■ PROBLEM DETAILS ■
Copy out each line of the material in which the word "agent" can be found.

■ ENTRIES SHOWN ■
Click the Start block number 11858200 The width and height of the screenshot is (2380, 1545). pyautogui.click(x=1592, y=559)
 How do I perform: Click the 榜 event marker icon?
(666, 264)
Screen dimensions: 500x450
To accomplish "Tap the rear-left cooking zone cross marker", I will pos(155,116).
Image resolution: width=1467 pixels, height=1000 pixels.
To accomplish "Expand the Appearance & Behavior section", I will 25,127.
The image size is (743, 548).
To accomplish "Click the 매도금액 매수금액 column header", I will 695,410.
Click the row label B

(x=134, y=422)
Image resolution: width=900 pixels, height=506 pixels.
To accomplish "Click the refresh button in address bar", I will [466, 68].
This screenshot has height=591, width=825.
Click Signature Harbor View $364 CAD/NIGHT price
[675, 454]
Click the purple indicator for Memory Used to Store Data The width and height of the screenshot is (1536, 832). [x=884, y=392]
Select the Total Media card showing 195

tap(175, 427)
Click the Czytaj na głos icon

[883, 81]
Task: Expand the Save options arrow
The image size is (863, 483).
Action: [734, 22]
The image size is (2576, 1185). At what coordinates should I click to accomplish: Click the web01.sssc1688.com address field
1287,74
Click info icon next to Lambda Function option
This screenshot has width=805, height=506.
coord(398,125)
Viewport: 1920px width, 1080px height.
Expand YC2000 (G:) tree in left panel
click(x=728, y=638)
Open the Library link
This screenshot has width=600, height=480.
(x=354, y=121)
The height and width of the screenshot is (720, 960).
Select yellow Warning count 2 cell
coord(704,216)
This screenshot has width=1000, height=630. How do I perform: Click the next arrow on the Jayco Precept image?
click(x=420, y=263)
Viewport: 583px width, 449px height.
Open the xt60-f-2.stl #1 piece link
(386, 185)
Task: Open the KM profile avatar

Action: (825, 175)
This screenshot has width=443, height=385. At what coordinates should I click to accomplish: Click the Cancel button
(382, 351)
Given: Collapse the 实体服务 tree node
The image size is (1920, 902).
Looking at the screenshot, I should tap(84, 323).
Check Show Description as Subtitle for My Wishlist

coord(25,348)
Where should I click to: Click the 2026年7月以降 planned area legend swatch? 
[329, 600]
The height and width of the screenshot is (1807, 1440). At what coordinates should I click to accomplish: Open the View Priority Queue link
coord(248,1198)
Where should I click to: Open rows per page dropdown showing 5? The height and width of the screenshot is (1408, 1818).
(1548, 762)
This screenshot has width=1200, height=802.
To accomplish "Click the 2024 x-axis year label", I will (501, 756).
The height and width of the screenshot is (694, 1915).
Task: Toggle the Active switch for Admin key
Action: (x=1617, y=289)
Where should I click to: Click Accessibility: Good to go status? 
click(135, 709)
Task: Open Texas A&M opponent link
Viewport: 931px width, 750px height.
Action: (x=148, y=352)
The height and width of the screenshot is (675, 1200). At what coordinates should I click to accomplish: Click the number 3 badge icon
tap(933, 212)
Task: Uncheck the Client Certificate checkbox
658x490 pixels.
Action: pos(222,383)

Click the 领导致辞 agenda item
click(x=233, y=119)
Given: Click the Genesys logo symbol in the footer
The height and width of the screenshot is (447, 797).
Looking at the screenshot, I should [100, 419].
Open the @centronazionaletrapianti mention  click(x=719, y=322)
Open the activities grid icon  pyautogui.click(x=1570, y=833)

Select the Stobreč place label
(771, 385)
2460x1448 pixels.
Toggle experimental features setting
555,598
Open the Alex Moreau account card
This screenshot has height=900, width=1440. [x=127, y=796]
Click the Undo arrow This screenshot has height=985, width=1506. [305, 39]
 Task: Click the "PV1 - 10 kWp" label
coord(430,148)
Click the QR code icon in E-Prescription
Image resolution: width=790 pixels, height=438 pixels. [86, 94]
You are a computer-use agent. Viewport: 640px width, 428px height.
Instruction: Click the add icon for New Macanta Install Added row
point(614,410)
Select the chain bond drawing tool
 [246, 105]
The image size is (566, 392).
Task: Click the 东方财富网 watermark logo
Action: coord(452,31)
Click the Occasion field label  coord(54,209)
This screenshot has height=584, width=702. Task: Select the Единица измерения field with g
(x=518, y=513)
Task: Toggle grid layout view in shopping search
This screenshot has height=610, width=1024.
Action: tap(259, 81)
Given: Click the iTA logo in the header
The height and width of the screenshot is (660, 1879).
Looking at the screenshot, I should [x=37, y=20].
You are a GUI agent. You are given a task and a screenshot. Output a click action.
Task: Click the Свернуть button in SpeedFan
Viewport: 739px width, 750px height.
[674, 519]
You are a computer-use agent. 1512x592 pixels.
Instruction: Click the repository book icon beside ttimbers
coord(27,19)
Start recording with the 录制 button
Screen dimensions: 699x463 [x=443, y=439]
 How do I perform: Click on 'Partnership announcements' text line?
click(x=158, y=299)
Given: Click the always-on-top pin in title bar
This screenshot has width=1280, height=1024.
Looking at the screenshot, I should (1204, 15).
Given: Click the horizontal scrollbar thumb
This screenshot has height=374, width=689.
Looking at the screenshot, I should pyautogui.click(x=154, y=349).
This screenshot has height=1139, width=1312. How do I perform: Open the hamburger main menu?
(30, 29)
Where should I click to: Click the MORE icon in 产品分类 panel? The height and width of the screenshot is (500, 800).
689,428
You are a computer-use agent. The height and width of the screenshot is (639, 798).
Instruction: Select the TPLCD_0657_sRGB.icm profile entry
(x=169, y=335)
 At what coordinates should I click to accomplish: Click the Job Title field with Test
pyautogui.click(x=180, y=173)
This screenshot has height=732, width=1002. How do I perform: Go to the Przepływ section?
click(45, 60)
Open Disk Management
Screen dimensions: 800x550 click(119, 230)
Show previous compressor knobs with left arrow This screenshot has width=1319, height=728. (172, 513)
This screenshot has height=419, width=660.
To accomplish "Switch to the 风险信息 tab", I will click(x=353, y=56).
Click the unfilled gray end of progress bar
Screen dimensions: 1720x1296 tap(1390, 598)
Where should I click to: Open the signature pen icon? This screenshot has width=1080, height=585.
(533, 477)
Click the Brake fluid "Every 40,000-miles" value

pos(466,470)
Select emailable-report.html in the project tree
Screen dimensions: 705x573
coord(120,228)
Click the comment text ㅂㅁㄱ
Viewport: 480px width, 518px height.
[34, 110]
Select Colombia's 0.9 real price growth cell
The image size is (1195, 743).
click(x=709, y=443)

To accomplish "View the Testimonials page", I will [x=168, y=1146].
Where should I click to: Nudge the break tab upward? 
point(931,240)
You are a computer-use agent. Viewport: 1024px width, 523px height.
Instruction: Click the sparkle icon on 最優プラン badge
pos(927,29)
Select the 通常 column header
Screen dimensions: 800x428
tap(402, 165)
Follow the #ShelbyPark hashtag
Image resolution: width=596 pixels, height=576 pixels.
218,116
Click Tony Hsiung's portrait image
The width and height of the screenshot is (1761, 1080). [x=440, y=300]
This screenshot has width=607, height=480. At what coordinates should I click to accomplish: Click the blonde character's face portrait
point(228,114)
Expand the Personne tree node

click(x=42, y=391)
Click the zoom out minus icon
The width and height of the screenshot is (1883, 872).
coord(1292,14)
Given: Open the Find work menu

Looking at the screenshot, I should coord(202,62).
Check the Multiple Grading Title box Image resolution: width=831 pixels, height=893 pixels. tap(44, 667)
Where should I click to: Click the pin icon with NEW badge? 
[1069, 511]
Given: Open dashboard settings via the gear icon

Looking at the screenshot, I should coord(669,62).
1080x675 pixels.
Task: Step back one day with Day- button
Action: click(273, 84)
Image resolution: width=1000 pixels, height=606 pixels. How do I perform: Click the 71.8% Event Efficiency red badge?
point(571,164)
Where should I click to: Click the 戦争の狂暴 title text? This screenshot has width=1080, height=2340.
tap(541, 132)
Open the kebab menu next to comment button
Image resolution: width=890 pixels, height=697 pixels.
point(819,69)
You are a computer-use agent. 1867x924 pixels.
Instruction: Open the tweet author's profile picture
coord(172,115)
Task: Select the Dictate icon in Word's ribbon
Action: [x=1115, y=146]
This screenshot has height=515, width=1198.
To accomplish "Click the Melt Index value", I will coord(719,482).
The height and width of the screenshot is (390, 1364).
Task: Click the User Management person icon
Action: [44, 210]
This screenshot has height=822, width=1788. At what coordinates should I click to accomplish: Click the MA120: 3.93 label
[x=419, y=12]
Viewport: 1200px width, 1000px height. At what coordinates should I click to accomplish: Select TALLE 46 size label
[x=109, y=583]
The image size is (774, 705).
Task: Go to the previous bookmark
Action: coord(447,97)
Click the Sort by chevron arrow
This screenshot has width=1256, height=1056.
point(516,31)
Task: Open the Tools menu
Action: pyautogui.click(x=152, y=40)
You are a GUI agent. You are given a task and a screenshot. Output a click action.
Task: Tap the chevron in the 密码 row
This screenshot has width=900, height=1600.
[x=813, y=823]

■ PROBLEM SOLUTION ■
You are a computer-use agent. Viewport: 640px width, 428px height.
You are a GUI agent. You are given a task and a screenshot. Output a click action.
You are a computer-use agent. 1512x592 pixels.
You are a computer-use agent. The height and width of the screenshot is (639, 798).
You are a computer-use agent. Viewport: 1024px width, 523px height.
You are a computer-use agent. 1867x924 pixels.
You are a GUI agent. You are given a task and a screenshot. Output a click action.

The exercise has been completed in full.